Importantly, *files* are its fundamental unit of operation.
This means that a file must constitute a meaningful unit of
information--one sample's data, for example--in any
application of BDQC.
.. (for \#3 above to be well-defined).
_`What does it do?`
===================
BDQC analyzes a collection of files in **two stages**.
First, it analyzes each file individually and produces a summary of the
file's content (*within-file* analysis).
Second, a configurable set of heuristics is applied to the aggregated
file summaries (*across-file* analysis) to identify possible anomalies.
BDQC can be run from the command line and command line arguments control
which files are analyzed,
how individual files are analyzed,
how the aggregate file analyses are analyzed.
All command line arguments are optional; the framework will carry out
default actions. See command line help.
Alternatively, the bdqc.Executor Python class can be incorporated directly
into third party Python code. This allows it to be incorporated into
pipelines.
Design goals
============
The BDQC framework was developed with several explicit goals in mind:
1. Identify an "anomalous" file among a large collection of *similar* files of *arbitrary* type with as little guidance from the user as possible, ideally none. In other words, it should be useful "out of the box" with almost no learning curve.

• • • • •

SET EXERCISE 1: According to the BDQC excerpt, what three aspects do command line arguments control? List each one.
SET EXERCISE 2:
Answer these questions from the BDQC excerpt:
(a) What is the fundamental unit of operation?
(b) What name is given to the first stage of analysis?
(c) Which Python class can be incorporated into third party Python code?
SET EXERCISE 3: Carry the BDQC excerpt forward from its last sentence.
The entries after this point come from a separate source.

• • • • •

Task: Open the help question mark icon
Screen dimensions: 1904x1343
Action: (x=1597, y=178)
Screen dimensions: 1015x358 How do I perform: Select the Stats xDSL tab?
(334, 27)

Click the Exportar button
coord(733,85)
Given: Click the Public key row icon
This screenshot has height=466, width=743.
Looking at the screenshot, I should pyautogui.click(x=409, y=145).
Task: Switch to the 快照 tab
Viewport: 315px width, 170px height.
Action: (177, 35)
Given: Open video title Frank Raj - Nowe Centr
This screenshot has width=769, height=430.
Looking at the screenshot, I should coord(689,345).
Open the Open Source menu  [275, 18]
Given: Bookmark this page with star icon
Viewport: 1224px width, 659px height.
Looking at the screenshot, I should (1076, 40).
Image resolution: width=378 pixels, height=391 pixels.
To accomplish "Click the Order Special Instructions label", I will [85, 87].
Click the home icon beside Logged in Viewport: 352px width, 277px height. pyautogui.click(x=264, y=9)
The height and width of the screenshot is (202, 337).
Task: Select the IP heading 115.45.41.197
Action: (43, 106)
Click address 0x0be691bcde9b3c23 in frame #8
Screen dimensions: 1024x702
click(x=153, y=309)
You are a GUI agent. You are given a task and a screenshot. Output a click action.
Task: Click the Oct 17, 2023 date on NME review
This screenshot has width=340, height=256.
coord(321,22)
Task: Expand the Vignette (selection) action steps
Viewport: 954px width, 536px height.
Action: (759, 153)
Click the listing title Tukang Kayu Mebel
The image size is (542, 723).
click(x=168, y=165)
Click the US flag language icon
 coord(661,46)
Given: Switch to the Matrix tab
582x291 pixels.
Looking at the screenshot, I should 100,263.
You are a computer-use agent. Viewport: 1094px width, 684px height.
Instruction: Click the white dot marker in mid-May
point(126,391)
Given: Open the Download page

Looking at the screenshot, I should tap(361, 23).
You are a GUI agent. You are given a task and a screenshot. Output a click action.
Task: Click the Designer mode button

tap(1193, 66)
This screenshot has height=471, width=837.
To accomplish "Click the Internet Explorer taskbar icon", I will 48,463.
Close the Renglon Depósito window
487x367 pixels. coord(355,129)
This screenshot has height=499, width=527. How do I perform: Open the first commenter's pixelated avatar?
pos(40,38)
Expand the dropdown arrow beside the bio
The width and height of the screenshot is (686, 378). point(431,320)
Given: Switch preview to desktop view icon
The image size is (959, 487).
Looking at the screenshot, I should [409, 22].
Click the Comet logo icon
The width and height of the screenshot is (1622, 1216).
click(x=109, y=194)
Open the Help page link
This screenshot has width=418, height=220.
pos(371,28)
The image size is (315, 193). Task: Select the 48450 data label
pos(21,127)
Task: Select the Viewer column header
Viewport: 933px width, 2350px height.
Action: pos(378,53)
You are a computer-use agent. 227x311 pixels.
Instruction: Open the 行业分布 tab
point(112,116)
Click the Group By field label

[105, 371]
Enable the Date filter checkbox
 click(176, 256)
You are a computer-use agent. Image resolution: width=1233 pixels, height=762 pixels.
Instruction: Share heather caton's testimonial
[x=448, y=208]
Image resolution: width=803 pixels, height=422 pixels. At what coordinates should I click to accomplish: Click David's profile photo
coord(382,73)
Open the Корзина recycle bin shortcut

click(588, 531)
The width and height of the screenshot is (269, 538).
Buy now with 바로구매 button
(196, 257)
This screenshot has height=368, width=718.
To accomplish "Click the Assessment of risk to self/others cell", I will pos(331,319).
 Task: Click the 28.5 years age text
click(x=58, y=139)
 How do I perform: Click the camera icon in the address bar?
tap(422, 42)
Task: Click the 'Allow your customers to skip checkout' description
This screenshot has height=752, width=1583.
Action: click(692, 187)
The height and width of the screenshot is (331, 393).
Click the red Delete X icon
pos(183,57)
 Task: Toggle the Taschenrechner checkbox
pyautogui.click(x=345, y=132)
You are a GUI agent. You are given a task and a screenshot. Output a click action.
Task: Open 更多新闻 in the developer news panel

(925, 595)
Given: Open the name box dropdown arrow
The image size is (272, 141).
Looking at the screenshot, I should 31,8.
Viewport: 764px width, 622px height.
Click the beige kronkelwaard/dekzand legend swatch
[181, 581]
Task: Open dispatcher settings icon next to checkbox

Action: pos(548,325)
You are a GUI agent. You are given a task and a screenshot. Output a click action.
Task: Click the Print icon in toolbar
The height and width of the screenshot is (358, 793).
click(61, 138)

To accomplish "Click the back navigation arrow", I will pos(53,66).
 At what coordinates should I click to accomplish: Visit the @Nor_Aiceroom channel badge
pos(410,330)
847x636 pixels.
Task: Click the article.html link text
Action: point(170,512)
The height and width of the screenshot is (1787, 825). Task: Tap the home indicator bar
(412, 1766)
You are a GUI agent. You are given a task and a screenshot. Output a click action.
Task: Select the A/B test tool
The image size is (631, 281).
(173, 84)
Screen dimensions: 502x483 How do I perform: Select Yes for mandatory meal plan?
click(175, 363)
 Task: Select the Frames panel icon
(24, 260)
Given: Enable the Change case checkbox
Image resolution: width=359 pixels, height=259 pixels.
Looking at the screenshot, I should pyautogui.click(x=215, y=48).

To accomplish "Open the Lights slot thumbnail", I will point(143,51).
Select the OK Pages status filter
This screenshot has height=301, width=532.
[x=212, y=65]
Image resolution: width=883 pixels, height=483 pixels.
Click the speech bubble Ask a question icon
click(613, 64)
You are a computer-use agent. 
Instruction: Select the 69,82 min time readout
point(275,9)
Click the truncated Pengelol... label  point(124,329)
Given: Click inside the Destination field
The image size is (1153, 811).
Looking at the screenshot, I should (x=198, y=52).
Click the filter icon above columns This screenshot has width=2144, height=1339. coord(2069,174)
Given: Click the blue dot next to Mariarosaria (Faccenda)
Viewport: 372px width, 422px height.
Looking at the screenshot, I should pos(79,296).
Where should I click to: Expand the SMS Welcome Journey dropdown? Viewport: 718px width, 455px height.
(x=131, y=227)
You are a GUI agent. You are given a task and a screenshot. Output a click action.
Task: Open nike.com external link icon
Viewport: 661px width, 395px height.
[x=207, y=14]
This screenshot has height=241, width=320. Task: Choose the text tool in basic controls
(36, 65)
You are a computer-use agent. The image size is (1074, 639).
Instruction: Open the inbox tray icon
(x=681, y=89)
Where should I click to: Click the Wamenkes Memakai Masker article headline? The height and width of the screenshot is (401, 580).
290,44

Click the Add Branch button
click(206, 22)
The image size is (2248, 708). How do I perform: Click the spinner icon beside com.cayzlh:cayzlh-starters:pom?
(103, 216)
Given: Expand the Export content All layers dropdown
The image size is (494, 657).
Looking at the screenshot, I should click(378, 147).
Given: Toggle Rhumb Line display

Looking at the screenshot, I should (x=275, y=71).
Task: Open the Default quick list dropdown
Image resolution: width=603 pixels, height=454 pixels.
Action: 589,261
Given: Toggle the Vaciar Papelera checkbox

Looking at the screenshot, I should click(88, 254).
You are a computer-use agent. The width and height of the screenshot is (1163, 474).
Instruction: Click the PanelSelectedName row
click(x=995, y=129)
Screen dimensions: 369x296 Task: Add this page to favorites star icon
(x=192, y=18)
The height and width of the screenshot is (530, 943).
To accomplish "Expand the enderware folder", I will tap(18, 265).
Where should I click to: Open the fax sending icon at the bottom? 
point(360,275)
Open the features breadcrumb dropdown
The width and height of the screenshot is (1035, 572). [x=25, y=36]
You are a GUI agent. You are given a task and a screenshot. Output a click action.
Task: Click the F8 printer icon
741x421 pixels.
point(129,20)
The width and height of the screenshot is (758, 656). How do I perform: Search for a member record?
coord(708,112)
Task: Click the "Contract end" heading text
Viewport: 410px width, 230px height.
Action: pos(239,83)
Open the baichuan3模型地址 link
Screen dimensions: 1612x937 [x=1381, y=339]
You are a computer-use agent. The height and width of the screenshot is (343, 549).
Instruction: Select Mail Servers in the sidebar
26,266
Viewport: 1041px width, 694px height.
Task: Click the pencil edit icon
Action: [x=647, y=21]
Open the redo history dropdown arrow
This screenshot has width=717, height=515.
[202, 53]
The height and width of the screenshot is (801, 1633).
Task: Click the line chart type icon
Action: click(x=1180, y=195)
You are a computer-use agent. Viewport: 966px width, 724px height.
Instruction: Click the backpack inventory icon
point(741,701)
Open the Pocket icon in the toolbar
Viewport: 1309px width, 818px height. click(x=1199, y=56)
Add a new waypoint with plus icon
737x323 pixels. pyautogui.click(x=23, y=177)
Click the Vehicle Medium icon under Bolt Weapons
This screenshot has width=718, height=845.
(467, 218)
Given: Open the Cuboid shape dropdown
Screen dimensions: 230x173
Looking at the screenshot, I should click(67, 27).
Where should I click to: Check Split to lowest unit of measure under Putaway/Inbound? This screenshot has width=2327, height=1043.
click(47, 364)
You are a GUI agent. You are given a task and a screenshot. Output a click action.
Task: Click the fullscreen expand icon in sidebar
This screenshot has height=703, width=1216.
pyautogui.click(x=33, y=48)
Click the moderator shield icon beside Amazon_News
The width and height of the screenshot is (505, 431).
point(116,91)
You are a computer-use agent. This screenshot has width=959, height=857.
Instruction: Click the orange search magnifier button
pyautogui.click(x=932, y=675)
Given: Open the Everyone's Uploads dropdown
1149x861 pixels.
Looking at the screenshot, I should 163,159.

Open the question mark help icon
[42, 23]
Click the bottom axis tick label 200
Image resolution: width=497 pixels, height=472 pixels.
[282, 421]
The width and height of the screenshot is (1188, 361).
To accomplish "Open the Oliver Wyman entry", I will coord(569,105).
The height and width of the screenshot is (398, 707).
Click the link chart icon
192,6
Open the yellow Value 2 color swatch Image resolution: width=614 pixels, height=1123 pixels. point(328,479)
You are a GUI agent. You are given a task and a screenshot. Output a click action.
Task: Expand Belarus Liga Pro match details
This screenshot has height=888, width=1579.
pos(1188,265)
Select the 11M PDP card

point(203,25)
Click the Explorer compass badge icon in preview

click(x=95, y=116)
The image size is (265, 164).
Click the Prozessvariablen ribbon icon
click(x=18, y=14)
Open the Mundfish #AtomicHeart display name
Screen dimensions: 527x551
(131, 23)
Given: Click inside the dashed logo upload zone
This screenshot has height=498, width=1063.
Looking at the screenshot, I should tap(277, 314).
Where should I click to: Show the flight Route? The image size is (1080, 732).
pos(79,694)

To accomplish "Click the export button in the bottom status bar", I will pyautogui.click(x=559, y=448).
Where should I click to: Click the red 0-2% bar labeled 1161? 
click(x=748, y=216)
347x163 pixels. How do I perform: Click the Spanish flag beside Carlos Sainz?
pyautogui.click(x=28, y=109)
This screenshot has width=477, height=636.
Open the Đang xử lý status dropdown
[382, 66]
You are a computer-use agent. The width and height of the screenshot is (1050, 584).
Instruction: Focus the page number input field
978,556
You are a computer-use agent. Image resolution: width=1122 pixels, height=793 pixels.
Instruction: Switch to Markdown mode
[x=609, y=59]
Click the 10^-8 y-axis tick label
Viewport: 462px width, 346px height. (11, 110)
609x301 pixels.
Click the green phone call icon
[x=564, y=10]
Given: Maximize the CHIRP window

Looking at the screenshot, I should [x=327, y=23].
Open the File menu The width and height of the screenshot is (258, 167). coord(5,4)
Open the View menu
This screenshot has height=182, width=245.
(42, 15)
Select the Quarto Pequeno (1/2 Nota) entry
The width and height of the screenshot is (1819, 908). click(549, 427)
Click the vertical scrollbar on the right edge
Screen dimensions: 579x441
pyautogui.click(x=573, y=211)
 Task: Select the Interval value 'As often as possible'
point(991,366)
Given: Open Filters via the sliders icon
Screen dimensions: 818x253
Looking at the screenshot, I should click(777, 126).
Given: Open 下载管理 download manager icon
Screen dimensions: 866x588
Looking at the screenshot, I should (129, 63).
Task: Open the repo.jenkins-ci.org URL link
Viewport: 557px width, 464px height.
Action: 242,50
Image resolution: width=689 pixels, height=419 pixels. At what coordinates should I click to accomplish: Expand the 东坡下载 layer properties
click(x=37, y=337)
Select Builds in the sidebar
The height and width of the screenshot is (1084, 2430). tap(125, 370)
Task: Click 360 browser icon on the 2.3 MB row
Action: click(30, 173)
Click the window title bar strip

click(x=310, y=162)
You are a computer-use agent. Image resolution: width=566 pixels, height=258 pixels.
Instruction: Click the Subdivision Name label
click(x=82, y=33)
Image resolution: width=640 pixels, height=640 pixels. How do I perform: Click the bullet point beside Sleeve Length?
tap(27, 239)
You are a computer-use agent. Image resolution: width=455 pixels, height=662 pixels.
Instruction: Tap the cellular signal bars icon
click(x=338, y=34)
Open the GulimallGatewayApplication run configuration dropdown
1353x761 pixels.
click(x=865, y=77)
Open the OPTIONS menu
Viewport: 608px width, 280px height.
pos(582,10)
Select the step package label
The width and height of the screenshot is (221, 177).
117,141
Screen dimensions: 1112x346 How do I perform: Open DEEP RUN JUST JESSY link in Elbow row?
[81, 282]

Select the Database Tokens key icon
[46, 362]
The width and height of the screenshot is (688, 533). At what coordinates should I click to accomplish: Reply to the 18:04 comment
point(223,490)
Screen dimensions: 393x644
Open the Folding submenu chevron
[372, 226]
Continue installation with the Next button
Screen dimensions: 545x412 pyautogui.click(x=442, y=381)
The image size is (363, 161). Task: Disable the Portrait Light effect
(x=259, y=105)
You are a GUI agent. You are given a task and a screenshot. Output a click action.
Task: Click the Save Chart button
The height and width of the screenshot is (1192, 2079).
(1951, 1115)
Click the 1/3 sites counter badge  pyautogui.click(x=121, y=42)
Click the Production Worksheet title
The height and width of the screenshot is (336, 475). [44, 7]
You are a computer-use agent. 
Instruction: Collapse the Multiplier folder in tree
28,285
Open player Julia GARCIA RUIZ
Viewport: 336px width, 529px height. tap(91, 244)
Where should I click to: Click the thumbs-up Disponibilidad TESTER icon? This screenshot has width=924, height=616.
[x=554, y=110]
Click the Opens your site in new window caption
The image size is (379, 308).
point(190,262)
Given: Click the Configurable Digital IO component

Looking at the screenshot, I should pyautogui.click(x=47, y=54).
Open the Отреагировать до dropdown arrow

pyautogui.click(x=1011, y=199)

• • • • •

WRITTEN RESPONSE 1:
- Which files are analyzed
- How individual files are analyzed
- How the aggregate file analyses are analyzed

WRITTEN RESPONSE 2:
(a) Files.
(b) Within-file analysis.
(c) The bdqc.Executor class.

WRITTEN RESPONSE 3:
2. "Simple things should be simple; complex things should be possible" [#]_ Although basic use should involve almost no learning curve, it should be possible to extend it with arbitrarily complex (and possibly domain-specific) analysis capabilities.
3. Plugins should be simple (for a competent Python programmer) to develop, and the system must be robust to faults in plugins.
.. The third goal motivated the use of Python.
_`How does it work?`
####################
This section describes exhaustively how BDQC works internally.
Summary production: within-file analysis
========================================
The BDQC *framework* orchestrates the execution of *plugins*.
**All of the within-file analysis capabilities are provided by
plugins** [#]_
That is, the plugins that are executed on a file entirely determine the
content of the summary generated for that file. The framework itself
*never* looks inside a file; only the plugins. The framework:
1. assembles a list of paths identifying files to be analyzed,
2. executes a *dynamically-determined* subset of plugins on each filename,
3. combines the executed plugins' results into (JSON_) summaries for each file.
Plugins are described more fully elsewhere. Here it suffices to understand
that each plugin can declare (as part of its implementation) that it depends
on zero or more other plugins.
The framework:
1. insures that a plugin's dependencies execute before the plugin itself, and
2. each plugin is provided with the results of its dependencies' execution.
Thus, the set of all *candidate* plugins--that is, all plugins installed on
the user's machine [#]_ --constitute an implicit DAG (directed acyclic graph),
and an "upstream" plugin can determine how (or even whether or not) a
downstream plugin is run. The framework minimizes work by only executing a
plugin when required.
By default, the summary for file foo.txt is left in an adjacent file named
foo.txt.bdqc.
Again, the BDQC *framework* does not touch files' content--it only
handles filenames.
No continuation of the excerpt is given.